Why is Java not telling me when I can't use Integer?
For a small project (Problem 10 Project Euler) i tried to sum up all prime numbers below 2 millions. So I used a brute force method and iterated from 0 to 2'000'000 and checked if the number is a prime. If it is I added it to the sum:
private int sum = 0;
private void calculate() {
for (int i = 0; i < 2000000; i++) {
if (i.isPrime()) {
sum = sum + i;
}
}
sysout(sum)
}
The result of this calculation is 1179908154, but this is incorrect. So i changed int to BigInteger and now i get the correct sum 142913828922. Obviously the range of int was overflo开发者_如何学JAVAwed. But why can't Java tell me that? (e.g. by an exception)
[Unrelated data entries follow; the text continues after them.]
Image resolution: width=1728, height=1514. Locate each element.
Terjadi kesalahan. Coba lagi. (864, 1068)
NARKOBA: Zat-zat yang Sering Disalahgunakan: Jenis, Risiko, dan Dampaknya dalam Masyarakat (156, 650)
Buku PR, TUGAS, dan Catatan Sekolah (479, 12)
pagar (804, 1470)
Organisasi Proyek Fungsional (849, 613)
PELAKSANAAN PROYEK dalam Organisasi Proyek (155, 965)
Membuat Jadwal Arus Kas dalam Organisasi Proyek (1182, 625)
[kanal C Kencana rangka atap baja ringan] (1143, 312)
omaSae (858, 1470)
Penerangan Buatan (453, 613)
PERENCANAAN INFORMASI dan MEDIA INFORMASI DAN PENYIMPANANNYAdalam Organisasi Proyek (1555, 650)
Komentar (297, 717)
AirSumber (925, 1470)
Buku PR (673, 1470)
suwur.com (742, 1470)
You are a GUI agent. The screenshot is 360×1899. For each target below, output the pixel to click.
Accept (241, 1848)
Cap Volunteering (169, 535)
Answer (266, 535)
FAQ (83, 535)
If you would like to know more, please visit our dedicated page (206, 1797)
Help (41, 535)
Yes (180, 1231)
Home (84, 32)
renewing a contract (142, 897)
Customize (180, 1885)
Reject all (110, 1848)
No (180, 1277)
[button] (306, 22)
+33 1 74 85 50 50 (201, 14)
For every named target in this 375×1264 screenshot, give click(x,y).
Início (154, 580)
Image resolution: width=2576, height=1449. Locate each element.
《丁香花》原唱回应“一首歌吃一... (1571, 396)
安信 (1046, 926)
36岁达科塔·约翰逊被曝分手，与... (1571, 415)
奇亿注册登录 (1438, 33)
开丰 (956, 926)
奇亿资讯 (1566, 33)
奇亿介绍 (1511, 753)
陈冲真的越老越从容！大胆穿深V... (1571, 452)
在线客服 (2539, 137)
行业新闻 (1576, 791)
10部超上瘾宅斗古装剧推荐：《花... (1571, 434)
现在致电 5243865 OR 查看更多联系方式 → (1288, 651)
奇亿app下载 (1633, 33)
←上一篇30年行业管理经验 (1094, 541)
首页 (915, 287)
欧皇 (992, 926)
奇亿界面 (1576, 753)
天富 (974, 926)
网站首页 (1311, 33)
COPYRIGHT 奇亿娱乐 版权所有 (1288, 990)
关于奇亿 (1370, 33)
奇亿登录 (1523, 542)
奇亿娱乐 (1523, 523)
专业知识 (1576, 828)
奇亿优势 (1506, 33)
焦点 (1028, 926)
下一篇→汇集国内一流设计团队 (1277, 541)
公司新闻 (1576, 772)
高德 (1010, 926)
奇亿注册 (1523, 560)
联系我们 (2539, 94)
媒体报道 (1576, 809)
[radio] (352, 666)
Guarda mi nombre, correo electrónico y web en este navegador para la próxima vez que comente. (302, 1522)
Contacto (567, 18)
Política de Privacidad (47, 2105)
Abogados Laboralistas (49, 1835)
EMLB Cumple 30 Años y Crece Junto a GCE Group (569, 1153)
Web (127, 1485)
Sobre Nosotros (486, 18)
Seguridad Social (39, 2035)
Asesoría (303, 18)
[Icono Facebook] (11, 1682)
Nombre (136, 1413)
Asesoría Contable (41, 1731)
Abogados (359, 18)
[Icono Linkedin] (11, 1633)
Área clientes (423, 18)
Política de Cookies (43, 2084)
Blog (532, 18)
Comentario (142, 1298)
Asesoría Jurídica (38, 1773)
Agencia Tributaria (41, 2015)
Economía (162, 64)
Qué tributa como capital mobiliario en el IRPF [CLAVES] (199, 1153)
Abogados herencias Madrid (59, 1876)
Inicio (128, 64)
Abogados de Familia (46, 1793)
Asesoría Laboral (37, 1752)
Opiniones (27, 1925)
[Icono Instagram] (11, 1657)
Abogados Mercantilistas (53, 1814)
Because it's conceivable that you might want it to behave in the traditional Integer fashion. Exceptions are reserved for things that are definitely and irrevocably wrong.
ETA: From the language spec:
"The built-in integer operators do not indicate overflow or underflow in any way. The only numeric operators that can throw an exception (§11) are the integer divide operator / (§15.17.2) and the integer remainder operator % (§15.17.3), which throw an ArithmeticException if the right-hand operand is zero."
(http://java.sun.com/docs/books/jls/second_edition/html/typesValues.doc.html)
Besides what Jim says, checking for conditions such as overflow would add a performance penalty to any calculation done with integers, which would make programs that do a lot of calculations a lot slower.
The other reason is that you can do this check yourself very easily and quickly.
if (sum+i < sum) {
throw new AritchmeticException();
}
should do the trick nicely, given that you know i is always positive and less than Integer.MAX_VALUE.
Being aware of Integer.MAX_VALUE is always useful :)
Because our profession values performance over correctness. ;(
Using BigInteger by default, and only reasoning whether it is acceptable, to use long or int if performance is a real problem, would help to avoid such problems.